Minnesota Üniversitesi’nden psikolog Lee Raby araştırma hakkında şu yorumlarda bulundu: “Çalışmanın sonuçlarına baktığımızda erken yaşta ebeveyn-çocuk ilişkisi kurulursa çocuğun hayatı boyunca bunun meyvelerinin toplandığını görüyoruz.”
8. Daha az streslidirler.
The Washington Post gazetesi yazarlarından Brigid Schulte’nin haberine göre annelerin 3-11 yaş arasında çocuklarıyla çok zaman geçirmesinin çocuğun davranışlarına, mutluluğuna ya da başarı seviyesine fazla bir etkisi olmuyor. Bilakis aşırı derecede korumacı olmak ya da çok titiz davranmak çocuğu olumsuz etkileyebiliyor. Habere konu olan çalışmayı yürüten kişilerden sosyolog Kei Nomaguchi, “Özellikle bir yandan işle bir yandan da çocuklarıyla uğraşan annelerin stresli olmaları çocuklarını kötü yönde etkileyebilir.” diyor.
“Duygusal bulaşma” tabiri bu durumu açıklamak için yeterli; duygusal bulaşma anlayışına göre kişiler birbirlerinin duygularından etkilenir, yani duygular adeta grip gibi kişiden kişiye bulaşır. Araştırmaya göre arkadaşınız mutluysa siz de onun neşesinden faydalanırsınız. Ancak yanınızdaki kişi üzgünse siz de bu olumsuz duygudan nasibinizi alırsınız. Bu yüzden bir ebeveyn öfkelendiyse veya bitap düştüyse onun ruhsal durumu çocuklarına da tesir edebilir.
9. Başarısızlıkları önlemek için çok çaba gösterilmesi gerektiğine inanırlar.
Çocukların nasıl başarılı olabileceklerini bilmeleri de onların başarısı için önemlidir.
Yıllardır Stanford Üniversitesi’nde araştırma yapan psikolog Carol Dweck, başarı hakkında iki farklı düşünce biçiminin mevcut olduğunu ve hem çocukların hem de yetişkinlerin bu düşünce biçimlerinden birini benimsediğini ortaya koydu. Brain Pickings adlı muhteşem internet sitesinde yazılar yayınlayan Maria Popova bu düşünce biçimlerini şöyle açıklıyor:
İlk olarak “sabit zihniyet” vardır. Bu düşünce biçimine göre karakterimiz, zekamız ve yaratıcılığımız üzerinde söz sahibi değilizdir, yani bunları değiştiremeyiz. Başarı, doğuştan sahip olduğumuz zeka sayesinde gelir. Başarıya ulaşmak için uğraşmak ve ne olursa olsun başarısızlıklardan kaçmak bu zihniyete göre akıllı veya becerikli bireylerin genel özelliğidir.
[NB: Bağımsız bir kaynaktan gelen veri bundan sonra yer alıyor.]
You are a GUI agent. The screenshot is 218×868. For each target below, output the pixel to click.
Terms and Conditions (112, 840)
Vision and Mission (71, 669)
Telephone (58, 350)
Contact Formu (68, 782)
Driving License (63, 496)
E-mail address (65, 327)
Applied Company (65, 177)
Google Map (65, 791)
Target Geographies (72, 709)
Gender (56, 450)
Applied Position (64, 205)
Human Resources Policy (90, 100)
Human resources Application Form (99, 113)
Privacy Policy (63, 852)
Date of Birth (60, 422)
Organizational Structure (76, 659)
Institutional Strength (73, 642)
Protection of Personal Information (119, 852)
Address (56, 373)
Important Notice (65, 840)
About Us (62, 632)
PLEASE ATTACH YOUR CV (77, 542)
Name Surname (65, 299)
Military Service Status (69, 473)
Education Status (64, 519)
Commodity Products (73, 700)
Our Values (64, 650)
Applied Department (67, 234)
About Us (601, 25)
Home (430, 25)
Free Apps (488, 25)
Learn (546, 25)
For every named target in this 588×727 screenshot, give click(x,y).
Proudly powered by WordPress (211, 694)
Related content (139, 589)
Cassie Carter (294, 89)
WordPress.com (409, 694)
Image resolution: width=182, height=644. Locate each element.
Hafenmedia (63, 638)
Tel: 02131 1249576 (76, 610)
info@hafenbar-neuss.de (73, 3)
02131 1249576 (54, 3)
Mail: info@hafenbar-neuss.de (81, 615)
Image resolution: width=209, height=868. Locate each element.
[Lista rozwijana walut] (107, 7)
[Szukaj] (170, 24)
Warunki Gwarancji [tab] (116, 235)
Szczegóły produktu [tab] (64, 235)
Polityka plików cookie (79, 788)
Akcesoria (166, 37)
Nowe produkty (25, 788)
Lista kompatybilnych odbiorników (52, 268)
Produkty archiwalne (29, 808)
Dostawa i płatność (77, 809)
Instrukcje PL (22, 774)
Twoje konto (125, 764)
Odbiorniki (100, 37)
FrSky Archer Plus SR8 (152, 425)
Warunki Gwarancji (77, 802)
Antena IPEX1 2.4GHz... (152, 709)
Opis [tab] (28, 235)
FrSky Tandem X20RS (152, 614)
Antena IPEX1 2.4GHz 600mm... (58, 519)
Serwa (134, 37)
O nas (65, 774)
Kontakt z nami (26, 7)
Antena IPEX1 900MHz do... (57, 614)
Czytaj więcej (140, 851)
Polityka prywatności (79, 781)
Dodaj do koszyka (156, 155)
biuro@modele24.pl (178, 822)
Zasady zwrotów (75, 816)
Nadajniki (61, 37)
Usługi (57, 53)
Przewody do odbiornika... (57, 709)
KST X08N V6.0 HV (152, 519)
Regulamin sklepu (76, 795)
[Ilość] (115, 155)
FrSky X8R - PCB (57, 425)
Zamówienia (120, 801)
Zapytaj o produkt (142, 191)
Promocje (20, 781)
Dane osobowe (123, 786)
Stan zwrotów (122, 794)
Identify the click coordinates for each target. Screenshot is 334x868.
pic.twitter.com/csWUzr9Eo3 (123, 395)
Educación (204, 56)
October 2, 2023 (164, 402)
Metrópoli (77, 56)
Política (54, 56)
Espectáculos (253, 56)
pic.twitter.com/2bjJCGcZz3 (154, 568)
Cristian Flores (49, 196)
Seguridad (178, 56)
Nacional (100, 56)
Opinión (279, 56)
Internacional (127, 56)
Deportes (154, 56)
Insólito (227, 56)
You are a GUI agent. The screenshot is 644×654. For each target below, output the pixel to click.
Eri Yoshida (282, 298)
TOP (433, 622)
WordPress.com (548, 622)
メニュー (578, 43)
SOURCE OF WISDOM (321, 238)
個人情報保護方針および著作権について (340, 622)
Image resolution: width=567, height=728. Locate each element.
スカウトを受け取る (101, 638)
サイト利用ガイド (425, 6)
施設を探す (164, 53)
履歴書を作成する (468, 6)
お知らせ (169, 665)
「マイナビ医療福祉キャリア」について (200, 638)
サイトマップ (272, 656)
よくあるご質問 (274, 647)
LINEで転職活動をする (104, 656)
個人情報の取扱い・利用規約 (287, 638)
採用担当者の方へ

Bir de “gelişim zihniyeti” vardır. Buna göre kişi sürekli yeni mücadelelere atılır, başarısızlığı ise zekasızlık olarak değil de gelişmek ve mevcut becerilerinin üzerine koymak için iyi bir fırsat olarak değerlendirir.
Özünde bu anlayışlar, kişilerin sahip oldukları becerileri kullanma biçimini etkiler, tabii haliyle bu da çocukların düşünce şekilleri üzerinde büyük bir tesire sahiptir. Eğer çocuklara “Sınavdan çok iyi not aldın çünkü çok zekisin.” derseniz çocuğunuza sabit zihniyet aşılarsınız. Lakin “Aferin, iyi çalıştın ve hak ettiğin notu aldın.” derseniz çocuğunuz da gelişim zihniyetini benimseyecektir.